▶ [PAGE TEXT]
-=-=-

The military courts were established by the Military Justice Law (1955). They are competent to try soldiers for military and civilian offenses. Since the law defines the term 'soldier' to include those in the regular forces of the army - either in compulsory or career service - as well as those in the reserve forces while on active service, the range of people subject to the jurisdiction of the military tribunals in Israel is relatively wide. Civil employees in army service and prisoners of war are also subject to this jurisdiction, with certain limitations. The system of military tribunals includes lower courts and a Military Court of Appeal. Trial courts are composed of two officer judges and a presiding judge who has legal training. The appellate court sits in panels of three, except in cases where the accused faces the death penalty or the President of the court or the Advocate General of the army requests an enlarged panel. In these cases, the court sits in panels of five. Under limited circumstances, judgements of the Military Courts may be appealed directly to the Supreme Court.
The Knesset established the Labor Courts in 1969, recognizing that labor law requires its own judicial system to facilitate consolidation of the accumulated experience, customs and rulings of the subject and to interpret existing and future labor laws. The Labor Courts consist of regional courts and the National Court. Regional Labor Courts are trial courts while the National Court hears appeals. It also sits as a trial court in actions between two workers' unions or two employers' organizations that "arise out of matters pertaining to labor relations" and in disputes between parties to a collective agreement concerning existence, application, interpretation, implementation, or infringement, or any other matter arising out of the agreement. Labor Courts have jurisdiction to try offenses arising under various legislation. Only decisions in these matters may be appealed directly to the Supreme Court. However, the High Court of Justice has jurisdiction to review any Labor Court decision, effectively converting the Supreme Court into a quasi-appellate court of the Labor Courts. Regional Courts sit in panels of three composed of a judge and two "public representatives" - one representative of employees and one of employers. The National Court sits in panels of three, five or seven depending on the matter. The bench is composed of professional judges and employee and employer representatives.
While military and Labor courts are not exclusive to the Israeli legal system, the Religious Courts are. The Israeli legal system is unique among modern legal systems in the utilization of various personal status laws in the area of family law, applied by religious courts. This phenomenon has historical and political roots: it existed under Ottoman rule and was retained by the British after they conquered the country.
The basic source for the application of the personal status law and the jurisdiction of the various religious courts is found in the Palestine Order in Council (1922). This order provides that "jurisdiction in matters of personal status shall be exercised... by the courts of the religious communities".
The order also grants jurisdiction to the District Courts in matters of personal status for foreigners who are non-Muslims, stating that they "shall apply the personal law of the parties concerned". Regarding foreigners, this was defined as "the law of his nationality". Case law determined that regarding non-foreigners, "the court ... have... to apply the religious or communal law of the parties".
The Palestine Order in Council recognized eleven religious communities: Jewish, Muslim, and nine Christian denominations. The Israeli government added the Presbyterian Evangelical Church and the Ba'hai to this list. The Knesset also enacted a law vesting jurisdiction in the Druze religious courts.
In Israel, as in many other Western legal systems, there is a growing trend to put specific legal issues in the hands of specific administrative tribunals which are designed to fulfill important quasi-judicial functions.

-=-=-

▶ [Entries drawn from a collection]
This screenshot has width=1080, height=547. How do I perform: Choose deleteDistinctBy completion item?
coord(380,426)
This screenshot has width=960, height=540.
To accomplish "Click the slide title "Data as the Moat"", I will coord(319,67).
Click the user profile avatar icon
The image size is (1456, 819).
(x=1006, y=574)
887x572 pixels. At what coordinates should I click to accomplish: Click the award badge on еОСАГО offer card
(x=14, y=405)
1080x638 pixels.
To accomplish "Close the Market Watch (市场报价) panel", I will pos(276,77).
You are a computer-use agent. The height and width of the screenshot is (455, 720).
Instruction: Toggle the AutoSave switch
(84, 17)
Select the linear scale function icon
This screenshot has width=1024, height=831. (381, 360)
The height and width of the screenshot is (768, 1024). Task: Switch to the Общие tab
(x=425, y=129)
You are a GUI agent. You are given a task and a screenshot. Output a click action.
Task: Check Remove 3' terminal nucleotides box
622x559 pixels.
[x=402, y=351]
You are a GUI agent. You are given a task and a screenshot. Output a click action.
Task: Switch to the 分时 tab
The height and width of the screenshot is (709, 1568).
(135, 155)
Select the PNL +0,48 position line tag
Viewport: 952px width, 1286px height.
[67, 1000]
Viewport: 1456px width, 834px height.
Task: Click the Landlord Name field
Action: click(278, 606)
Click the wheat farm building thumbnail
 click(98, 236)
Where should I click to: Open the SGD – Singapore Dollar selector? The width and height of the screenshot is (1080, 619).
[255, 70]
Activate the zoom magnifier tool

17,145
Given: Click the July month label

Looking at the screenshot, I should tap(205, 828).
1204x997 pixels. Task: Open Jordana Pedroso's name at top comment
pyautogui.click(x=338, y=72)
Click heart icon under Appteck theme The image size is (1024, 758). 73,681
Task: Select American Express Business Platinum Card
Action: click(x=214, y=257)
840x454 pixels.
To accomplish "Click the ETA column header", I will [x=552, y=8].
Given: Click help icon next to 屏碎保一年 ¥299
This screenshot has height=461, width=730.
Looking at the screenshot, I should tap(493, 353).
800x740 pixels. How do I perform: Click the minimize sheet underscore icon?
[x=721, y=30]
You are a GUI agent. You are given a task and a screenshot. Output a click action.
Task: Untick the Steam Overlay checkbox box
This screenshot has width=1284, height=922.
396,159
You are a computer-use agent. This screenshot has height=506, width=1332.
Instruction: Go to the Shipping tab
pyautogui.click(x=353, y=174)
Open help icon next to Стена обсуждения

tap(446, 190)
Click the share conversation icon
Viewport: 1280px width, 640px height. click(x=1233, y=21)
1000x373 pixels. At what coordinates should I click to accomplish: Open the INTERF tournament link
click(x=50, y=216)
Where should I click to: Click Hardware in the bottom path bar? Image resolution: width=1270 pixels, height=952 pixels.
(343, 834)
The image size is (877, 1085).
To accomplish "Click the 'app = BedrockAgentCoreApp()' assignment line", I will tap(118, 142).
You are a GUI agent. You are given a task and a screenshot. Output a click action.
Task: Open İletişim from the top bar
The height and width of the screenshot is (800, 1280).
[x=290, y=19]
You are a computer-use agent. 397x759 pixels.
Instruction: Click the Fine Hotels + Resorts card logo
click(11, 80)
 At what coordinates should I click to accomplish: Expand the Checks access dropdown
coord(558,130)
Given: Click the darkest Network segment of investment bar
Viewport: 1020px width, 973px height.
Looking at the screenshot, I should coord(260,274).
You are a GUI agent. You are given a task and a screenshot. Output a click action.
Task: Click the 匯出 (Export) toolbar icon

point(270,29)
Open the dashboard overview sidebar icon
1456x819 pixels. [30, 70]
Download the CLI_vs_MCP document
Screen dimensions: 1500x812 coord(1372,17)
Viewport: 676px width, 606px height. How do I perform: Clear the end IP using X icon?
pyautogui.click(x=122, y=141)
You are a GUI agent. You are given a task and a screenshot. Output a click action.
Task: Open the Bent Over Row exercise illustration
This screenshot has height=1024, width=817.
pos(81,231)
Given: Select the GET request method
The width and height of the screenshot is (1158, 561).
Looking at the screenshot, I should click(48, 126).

-=-=-

▶ [INSTRUCTION 1] Please copy the passage on Israel's courts, taking everything from "The Palestine Order in Council recognized" down to "Druze religious courts.".
▶ [INSTRUCTION 2] In the listing, swap "illustration" for "diagram" in everything from the line containing "Download the CLI_vs_MCP document" down to the line containing "pos(81,231)", and return only those lines.

▶ [RESPONSE 1]
The Palestine Order in Council recognized eleven religious communities: Jewish, Muslim, and nine Christian denominations. The Israeli government added the Presbyterian Evangelical Church and the Ba'hai to this list. The Knesset also enacted a law vesting jurisdiction in the Druze religious courts.

▶ [RESPONSE 2]
Download the CLI_vs_MCP document
Screen dimensions: 1500x812 coord(1372,17)
Viewport: 676px width, 606px height. How do I perform: Clear the end IP using X icon?
pyautogui.click(x=122, y=141)
You are a GUI agent. You are given a task and a screenshot. Output a click action.
Task: Open the Bent Over Row exercise diagram
This screenshot has height=1024, width=817.
pos(81,231)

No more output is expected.